Despite all the discussions here, I haven’t seen one part of transparency come up. I’m an overdraft user and I pay £6 a month to Lloyds for using it, plus a %age interest. My main qualm is not knowing how much it will be when the charges come.
For me, just being able to see current and predicted total fees is the most beneficial thing. If I was overdrawn for 15 days at £600, you can predict a total cost, especially when a regular income is coming in.
Personally I’d rather a percentage. But why not an option? Pay for an account and have one type of charges, don’t and have another?
Hopefully it will be easy to see current charges; and if they go for flat fee then 15 days would be £7.50 (at 50p per day)
Take a look at this if you haven’t already:
I hope that they don’t have the 50 pence a day fee. If £20.01 is borrowed and stays in overdraft with that same balance for a month. It will cost £15.00 which is 3/4 of the overdraft balance. Shakes head
There is nothing stopping you from maxing out your overdraft as it’s 50 pence per day regardless of if the debit balance is £20.01 or £500.00.
I am not going to even get started on the huge buffer they are planning to offer. I would prefer Monzo to keep that token offering and charge debit interest on overdraft balances and call it a day.
The 50 pence per day charge does it cover debit interest or will that have to be paid for separately?

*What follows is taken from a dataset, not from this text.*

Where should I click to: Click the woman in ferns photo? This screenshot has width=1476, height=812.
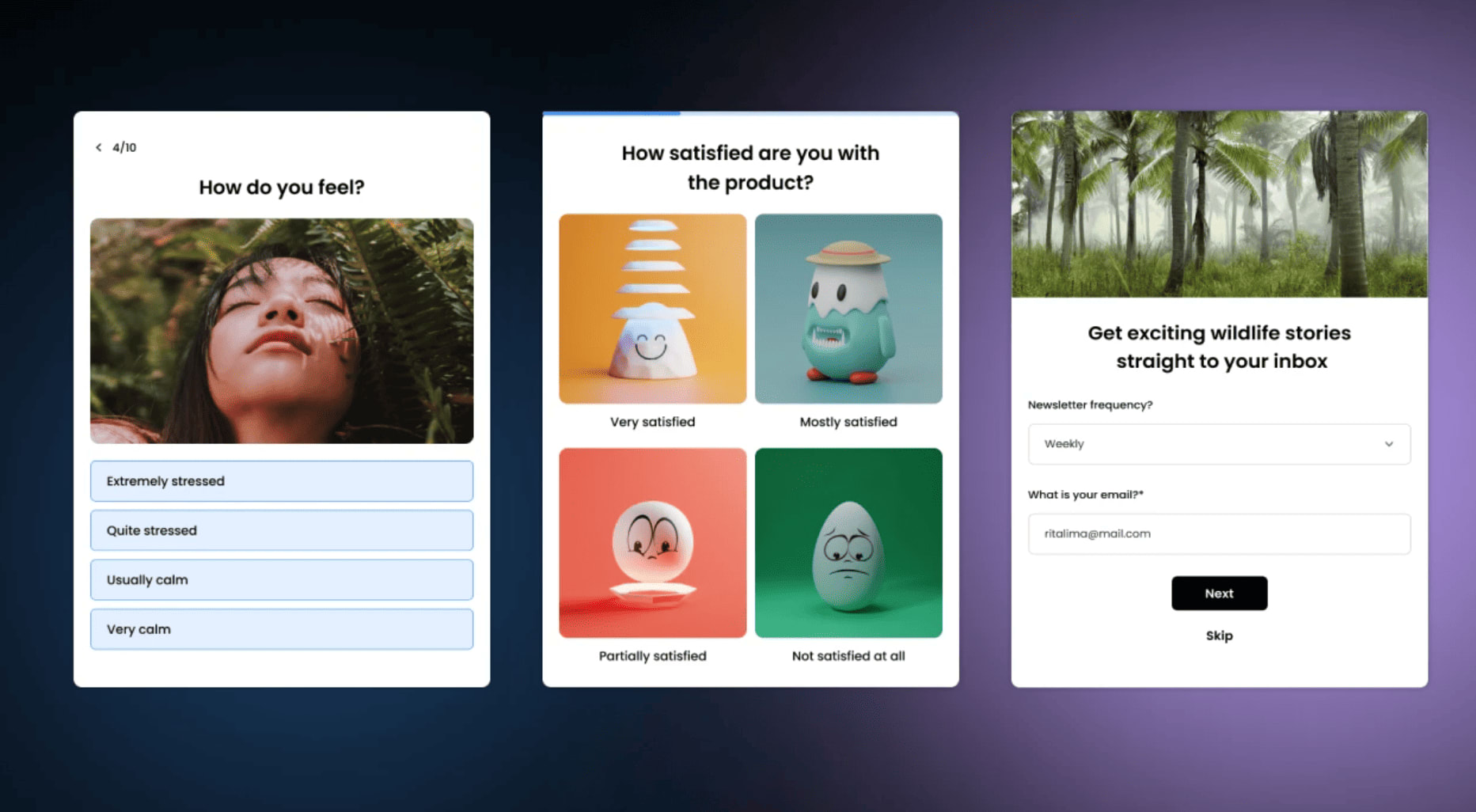281,331
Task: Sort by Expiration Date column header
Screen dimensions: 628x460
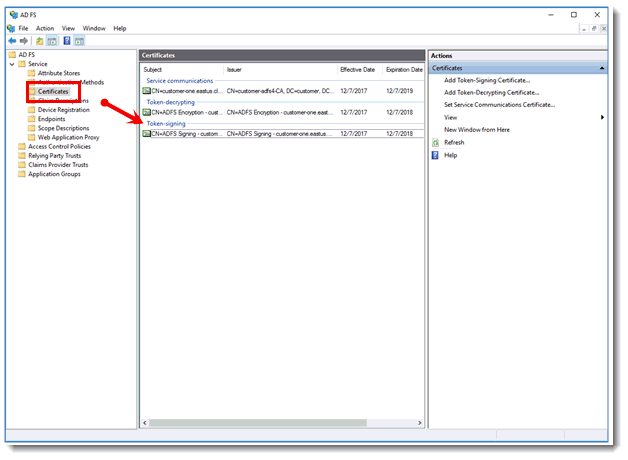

Another thing is for some people it will save them money but for most it will cost them dearly.
For the person that uses their overdraft for maybe 3 days a month it might save them money. (Only if their usage is really small and for a really short period of time otherwise it’s a terrible deal. It’s a lot better to stick to debit interest.)
*Nothing is finalised so there might not be a 50 pence per day charge. I am just offering my opinion to why that is a terrible idea.